The guy’s tone was pure smug, like he’d just scored a touchdown and wanted everyone to know it. I could almost picture him, towel around his waist, flexing in the mirror.

A flirty giggle sounded on the other end. "Caleb, stop, I can’t take it anymore..."

You could hear the sheets rustling, the air thick with something ugly. It made my skin crawl; Derek’s jaw clenched so hard I thought he’d crack a tooth.

Derek blurted out, "Dude, are you two for real right now—"

He choked on the words, voice wobbling between anger and disbelief.

Suddenly, Natalie came on the line. The sweet girl who used to call him ‘bro’ now spoke in a cold, icy tone for the first time. "Don’t yell at Caleb."

Her voice was sharp enough to draw blood.
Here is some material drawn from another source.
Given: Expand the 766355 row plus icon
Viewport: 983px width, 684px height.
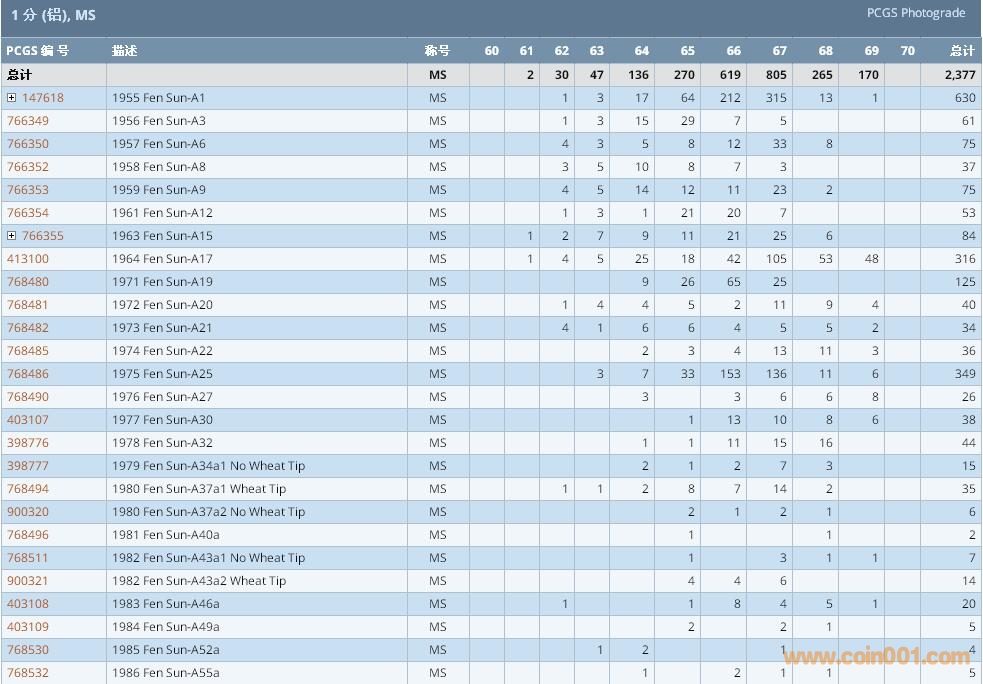Looking at the screenshot, I should coord(12,236).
It was like a slap—one he never saw coming.

Over the years, I’d seen firsthand how much Derek had done for Natalie. When she was broke and struggling, he worked eight odd jobs a day. When she became a superstar and started her national tour, Derek finally relaxed a bit. And now, Natalie dared to talk to Derek like this.

The memory of Derek burning the midnight oil, hustling between gigs, flashed before me. He skipped meals to buy her flowers, worked extra shifts to cover her recording fees. The world only saw her on magazine covers—Derek saw every ugly, beautiful second behind the scenes.

Derek sneered, "Natalie, I told you you’re my target. If I fail, I’ll disappear from this world."

There was a desperate edge to his words, a plea buried under bravado.

"Fine, then disappear," Natalie replied, her tone spoiled and dismissive. "I didn’t force you to chase me."

She said it like tossing out last season’s shoes, no remorse, no backward glance.

As the phone screen went dark, Natalie hung up.

The line cut out, leaving nothing but static and the distant thump of music from the festival. Derek’s shoulders slumped, the fight draining out of him.

The wind rustled the cattails around us. Derek silently climbed down from the bridge. "I’m done. Wanna go home?"

He didn’t look at me as he spoke. There was something final in his voice—the way a slammed door echoes down an empty hallway.

I said, "If you go back, I’ll go back."

I gave him a soft punch on the arm, tried to make it light. “We’re in this together, right?”

He didn’t answer right away. The silence stretched between us, heavy as the humid night.